Damien Hirst v. Damien Hirst

Doing some research for a piece this week, I came across the Twitter account for artist Damien Hirst. But it was not the British artist and Young British Artists member (pictured below), who is known for his artwork, which often incorporates skulls, preserved animals and/or spin paintings. It was the account for the "Slovenian Damien Hirst" (hereinafter, "Slovenian Hirst"). Apparently, in 2009 some Slovenian artist decided to adopt the name, Damien Hirst, and start using it as his own. This Slovenian Hirst explains his name choice, citing parody and saying: "By simply choosing the name of a famous artist and using it as his own, he became an artist." The Slovenian Hirst claims that he has been confused online for Damien Hirst. To this we ask, trademark infringement?

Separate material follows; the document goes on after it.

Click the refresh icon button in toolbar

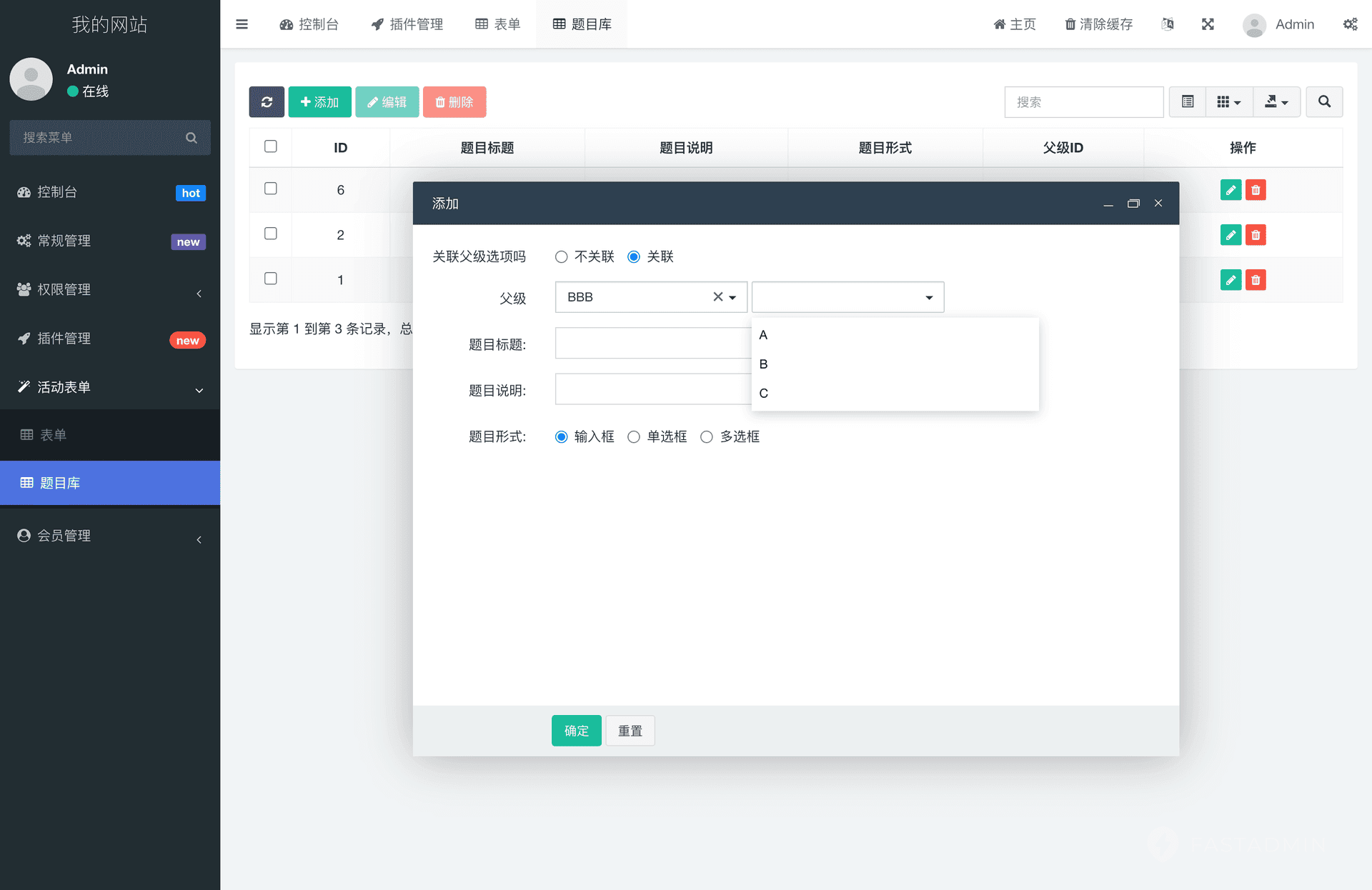pos(267,102)
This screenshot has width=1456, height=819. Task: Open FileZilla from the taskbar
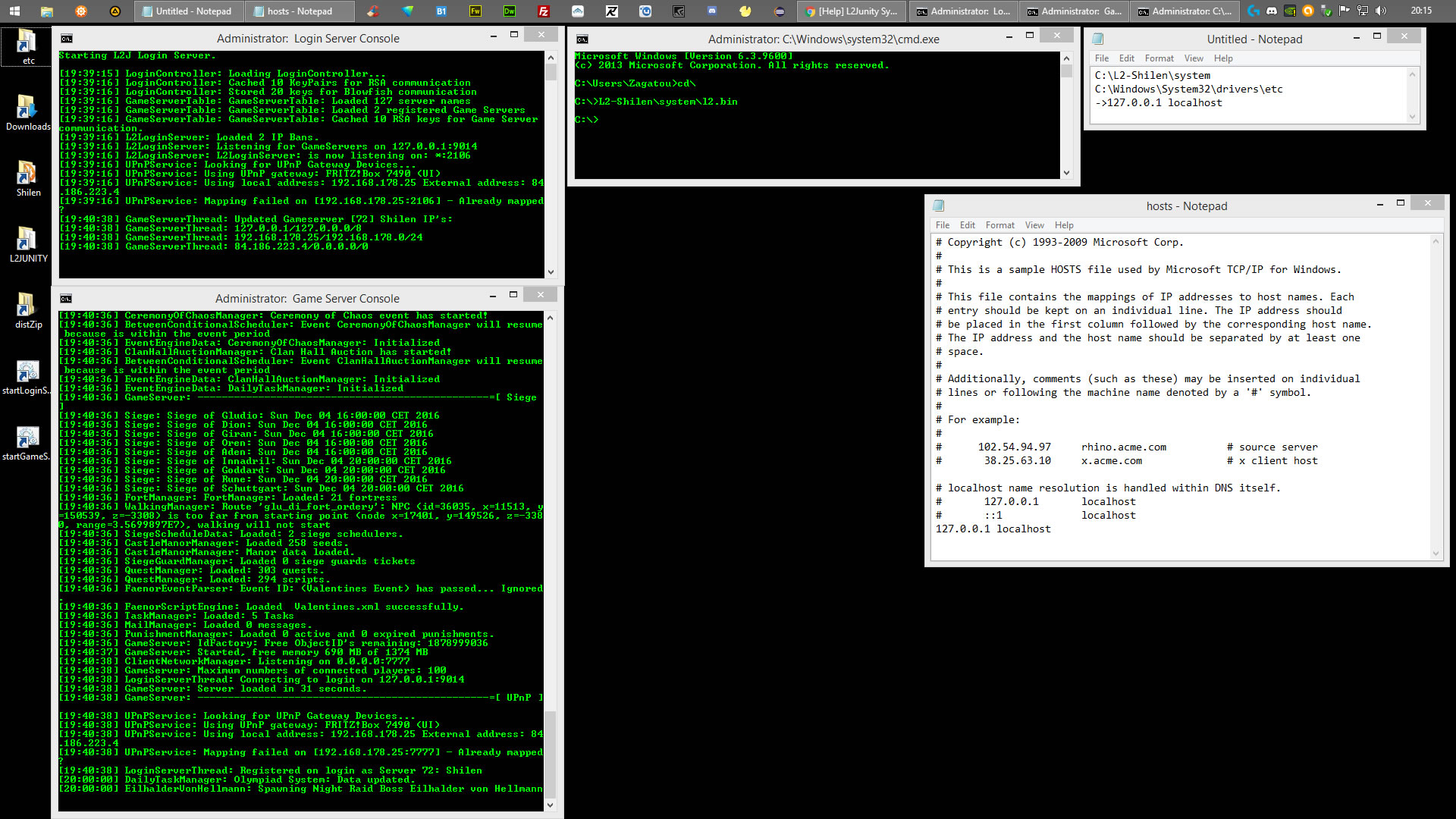tap(544, 11)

image courtesy of damien hirst

Turns out, Slovenian Hirst sent an email to White Cube, Damien Hirst’s London gallery, in 2010, seeking approval of his use of Hirst's name. Slovenian DH wrote: “I am not legal professional but I don’t think using a common human name can be a legal offence, especially if you don’t claim to be someone you are not. I just want to know if Damien Hirst would approve of this.” To this, Slovenian Hirst received a reply, which altered him that the name Damien Hirst is trademarked and that neither White Cube nor Hirst approve of his activities.

The most basic interpretation of the Slovenian Hirst's actions is that he is working under the name of an enormously famous, world-renowned artist. Hirst is one of the wealthiest living artists in the world; he is the wealthiest in the U.K. Another simple interpretation: the Slovenian artist is riding the coat-tails and banking on the confusion of consumers in making his name (no pun intended). He is working within the same field/class of goods as the original Hirst, which is undeniably problematic for trademark purposes. Because it seems that there hasn't been a major lawsuit between the two same-named artists, the Slovenian Hirst's theory of parody has not been put to the test yet. While a court's determination of whether something amounts to a parody is often difficult to predict, I think it is especially trying in this case because we have art on our hands. What do you think?